Младший сержант зашел в караулку — там был нештатный обогреватель — "козел", ночи потому что были холодные, ветерок подувал. Накрывшись бушлатами на самодельных топчанах дрыхли еще трое сослуживцев.
Выбрав себе жертву — фазана[78], не дедов же будить — дед потыкал его колено.
— Вставай, Фриц, э…
Фриц — вчера они дерябнули чарса — издавал сопливым, простуженным носом затейливые рулады и не просыпался. Он был с Краснодара, холод не любил и часто простужался.
Разозлившись, дед пихнул его коленом посильнее.
— Э, фазан, припух совсем?
Фриц наконец проснулся, лупая непонимающими глазами.
— Ты чо, Серый — осипшим голосом сказал он — обурел? Дерябнуть есть чо?
— Ша батя припрется, тебе дерябнет по хребту! Там чурки стоят, целая колонна. В Гардез вроде как хотят.
— И чо?
— Глянь, ты же в документах шаришь… Все пучком тут?
Фриц спустил ноги с топчана, закалялся, поднес бумаги к глазам.
— Ну чо?
— А хрен его знает… — ответил Фриц — запускай этих обезьян сраных, пока шум не подняли…
Напрасно специалисты ХАД полдня бились над тем, чтобы точно воспроизвести печать части — двадцать пятого парашютно-десантного. Часть с точки зрения возможности ее задействования в мятеже считалась никакой, там Танай насовал немало своих родственников, почти весь офицерский корпус закончил Рязанской воздушно-десантное и рассказам про предательство шурави ни могли и не поверить. Поэтому — их просто предполагалось блокировать силами седьмой дивизии, заблаговременно переброшенной к Кабулу. Увы — но все эти ухищрения пропали даром — какая там к чертям печать части…

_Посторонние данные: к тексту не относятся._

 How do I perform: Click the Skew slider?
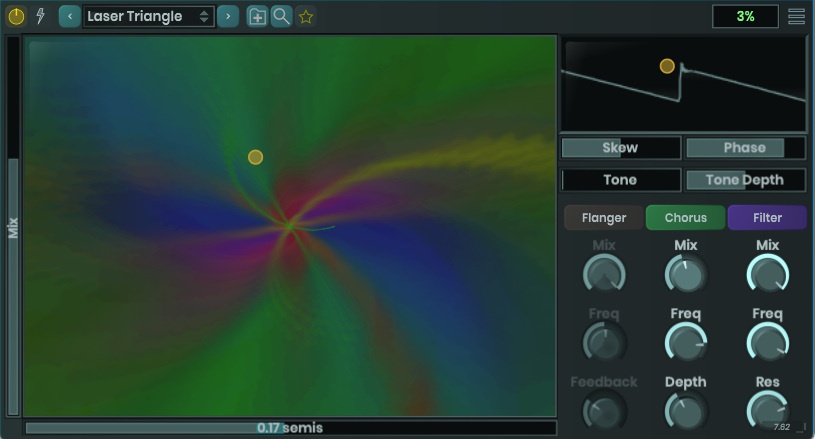[620, 148]
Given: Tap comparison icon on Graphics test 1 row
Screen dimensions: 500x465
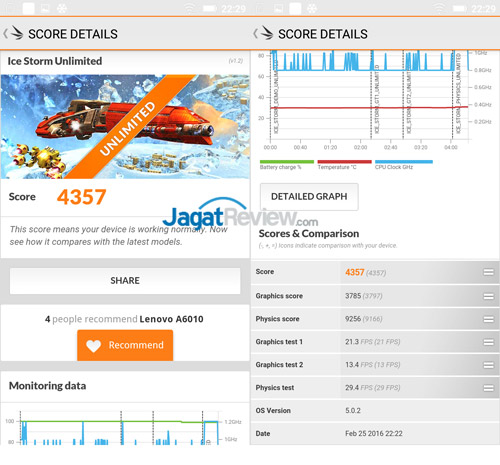Looking at the screenshot, I should 488,342.
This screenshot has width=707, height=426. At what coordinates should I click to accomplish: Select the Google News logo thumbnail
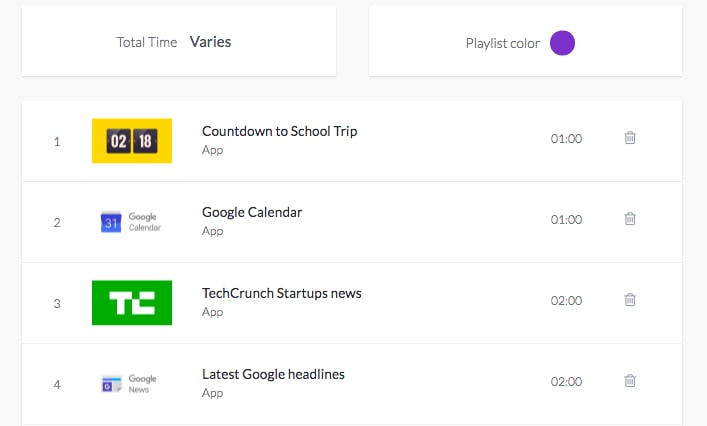click(130, 384)
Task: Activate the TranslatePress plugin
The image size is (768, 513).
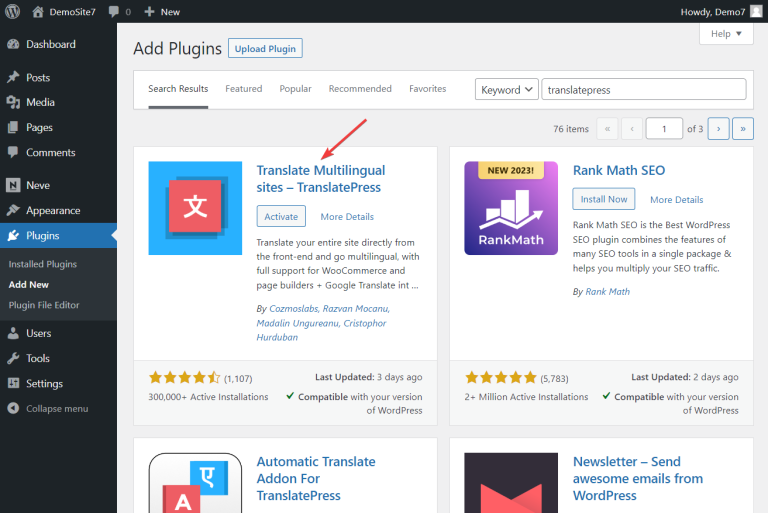Action: 281,217
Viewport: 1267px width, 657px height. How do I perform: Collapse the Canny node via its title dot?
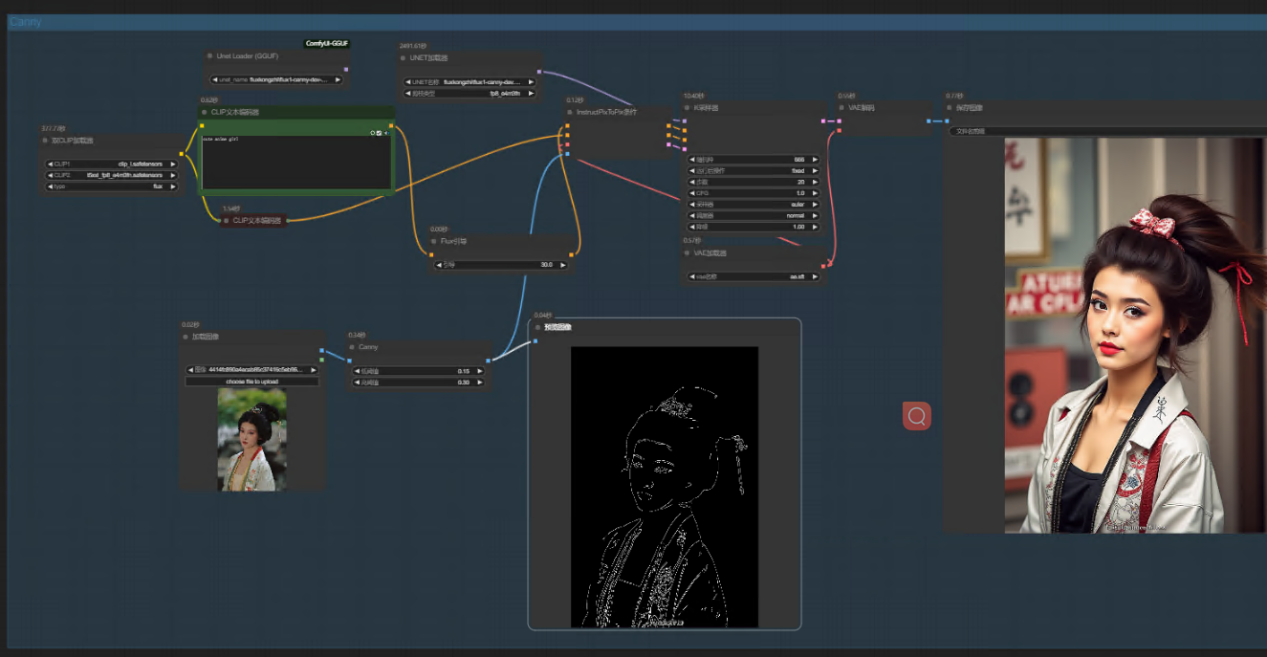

Дед выругался — но делать было нечего. Сам он, несмотря на то, что проходил службу в ДРА почти два года — знал только "Чи бача, чарс аст?", "Шурави-контрол", "Бакшиш" да "Чан пайса"[79].
Скорчив серьезную морду, он вышел к афганцам.
— Ща проезжайте короче до ангаров, да?
— Да, да… — закивал старший майор — Рахмат, шурави сорбоз
— Ща, шлагбаум подниму… — дедушка пошел к шлагбауму, ругаясь про себя. Сорбоз… нашел сорбоза, урод. Это они сорбозы… чурки долбанные, мать их.
Подняли шлагбаум, машины проехали на территорию части. Следовавший последним бронетранспортер остановился у здания КП, из него выскочили несколько афганских солдат, относящихся к пятьсот семнадцатому парашютно-десантному полку — там у заговорщиков были хорошие позиции, многие солдаты и офицеры этого полка принимали участие в заговоре. Через две минуты из здания КП вынесли четверых связанных советских военнослужащих и бросили в БТР, сам БТР, изрыгнув клуб вонючего дыма, развернулся и стал кормой к аэродрому и носом к городу. Раструб пулеметного ствола уставился на город…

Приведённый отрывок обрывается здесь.